“Qualquer país que se pretenda democrático e afirmar os valores da democracia precisa que suas instituições prezem o regramento do estado democrático de direito, mas infelizmente no Brasil dos últimos tempos são constantes os ataques a esse princípio.” A afirmação foi feita pelo vice-líder da bancada petista, o deputado Pepe Vargas, na sessão plenária desta quinta-feira (8). A intenção dele foi de chamar a atenção para o ato arbitrário cometido na quarta-feira quando juíza determinou a transferência do ex-presidente Luiz Inácio Lula da Silva da carceragem da Polícia Federal em Curitiba para uma penitenciária em São Paulo.

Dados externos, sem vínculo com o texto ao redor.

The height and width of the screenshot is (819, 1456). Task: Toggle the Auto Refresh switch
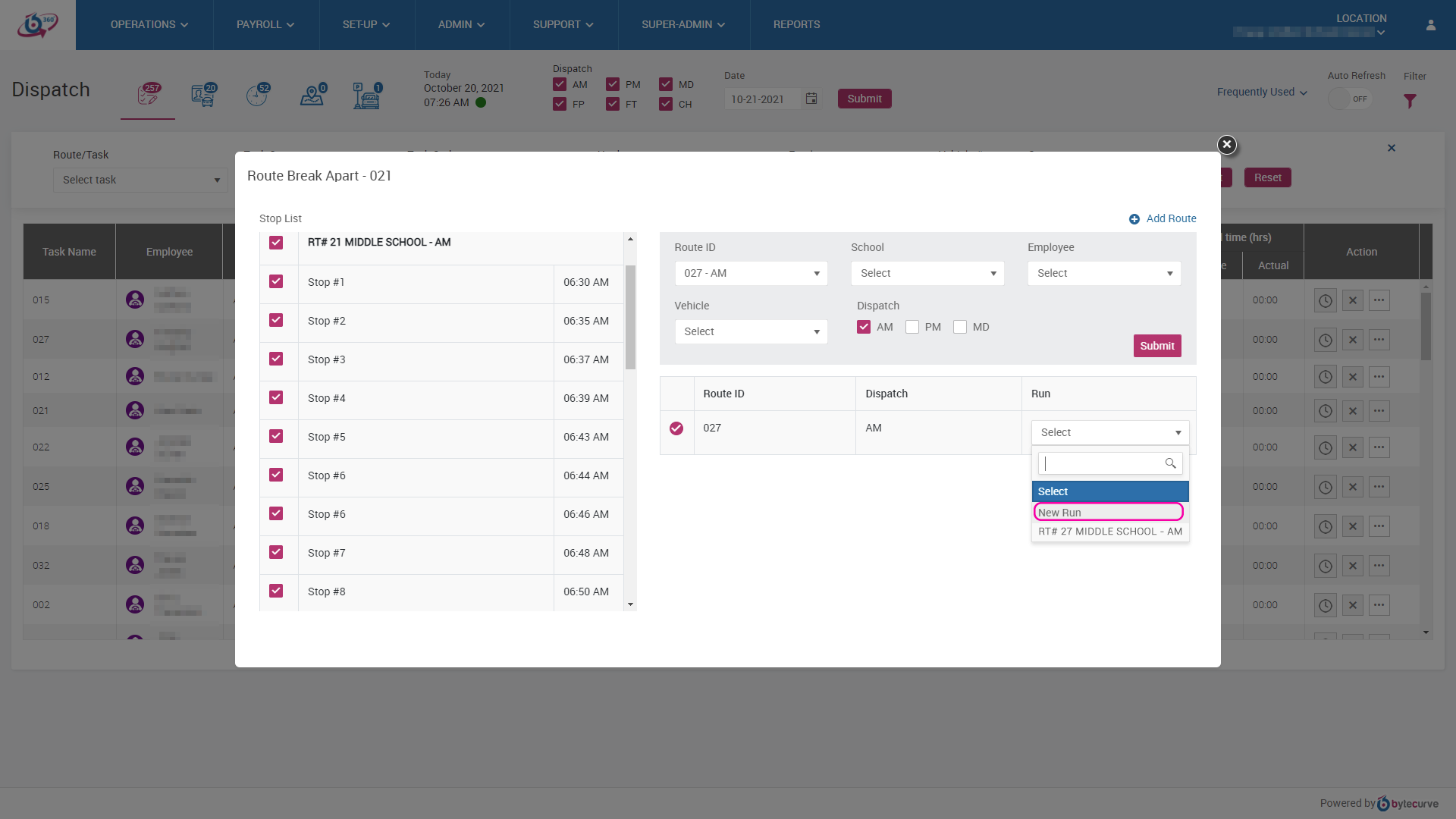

Segundo Pepe, tem sido recorrente que algumas pessoas que ocupam cargos em instituições não estejam preservando o estado democrático de direito, derivado da Constituição do país. “Ontem (quarta-feira) assistimos a mais um episódio lamentável, quando a juíza da 12ª Vara de Execuções Penais de Curitiba (Carolina Lebos), de forma absolutamente fora do regramento legal, tentou gerar um constrangimento ao ex-presidente Lula, determinando a sua transferência das dependências da Polícia Federal para logo, algumas horas depois, um juiz de são Paulo dizer para onde Lula seria transferido”.

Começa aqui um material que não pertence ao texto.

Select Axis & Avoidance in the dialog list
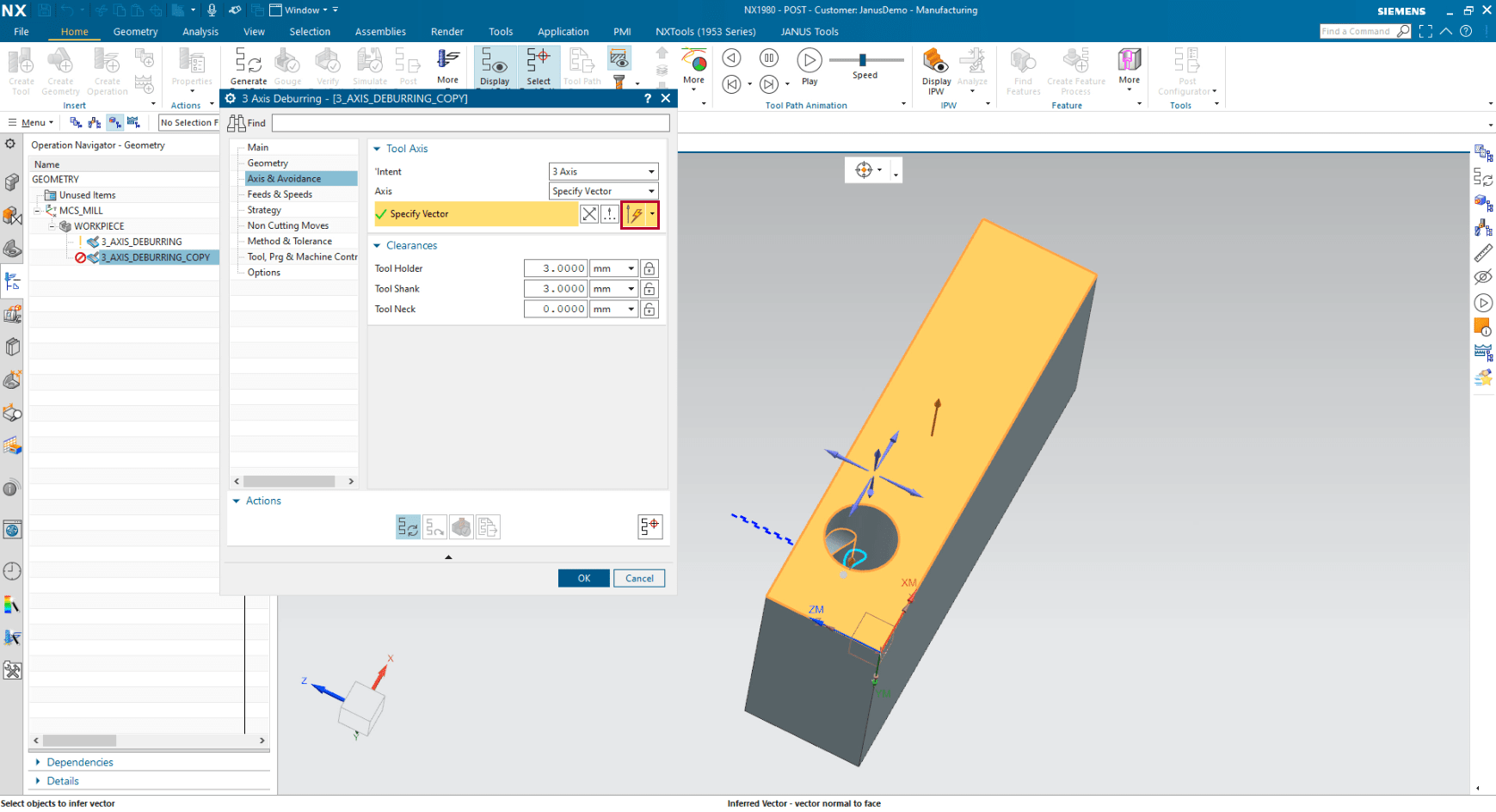Viewport: 1496px width, 812px height. coord(284,178)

Conforme o parlamentar, a decisão foi fora da lei porque já há decisões de cortes superiores dizendo que um chefe de estado que tenha que cumprir pena, deve ser em uma sala chamada de “Estado-Maior” e não em um presídio comum, em cela coletiva, o que colocaria em risco a integridade física de Lula. “No caso de lula, é mais grave ainda porque os autos do processo em que foi condenado, não se encontra uma prova material de que ele tenha cometido crime. Houve corrupção na Petrobrás, mas dizer que lula foi beneficiado, a distância é quilométrica”.

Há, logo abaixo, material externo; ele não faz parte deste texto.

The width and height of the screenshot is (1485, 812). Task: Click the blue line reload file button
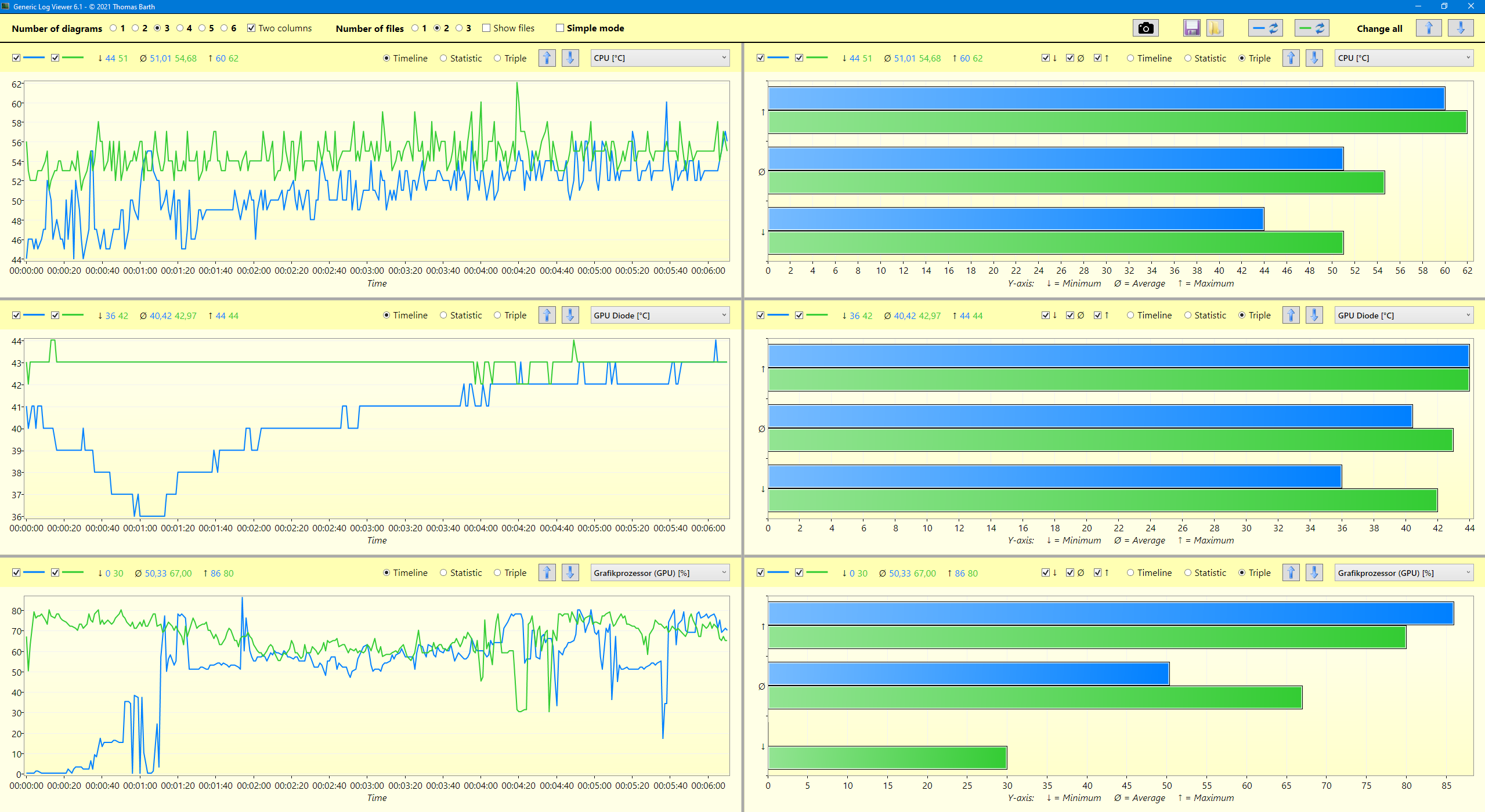pos(1265,28)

Pepe recordou as irregularidades no processo que culminou na condenação de Lula. Lembrou que, de antemão diziam que não precisavam de provas, que bastava convicção. “E esse mesmo juiz que interditou a possibilidade de Lula concorrer, depois foi convidado a ser ministro daquele que foi o principal beneficiado por Lula não concorrer e esse mesmo juiz junto com procuradores da Lava Jato têm sido desnudados num conjunto de irregularidades praticadas contra a nação brasileira, o código penal e a constituição”. A atuação de Sérgio Moro, tanto como juiz de primeira instância quanto como ministro, reiterou Pepe sempre foi baseada na seletividade política, com interesses claros em prejudicar Lula. “Ele e (Deltan) Dalagnoll agiram enquanto partido político e ontem (quarta-feira) STF tomou a decisão acertada, por 10 votos a 1, e o voto divergente do ministro Marco Aurélio sequer foi contrário ao mérito”.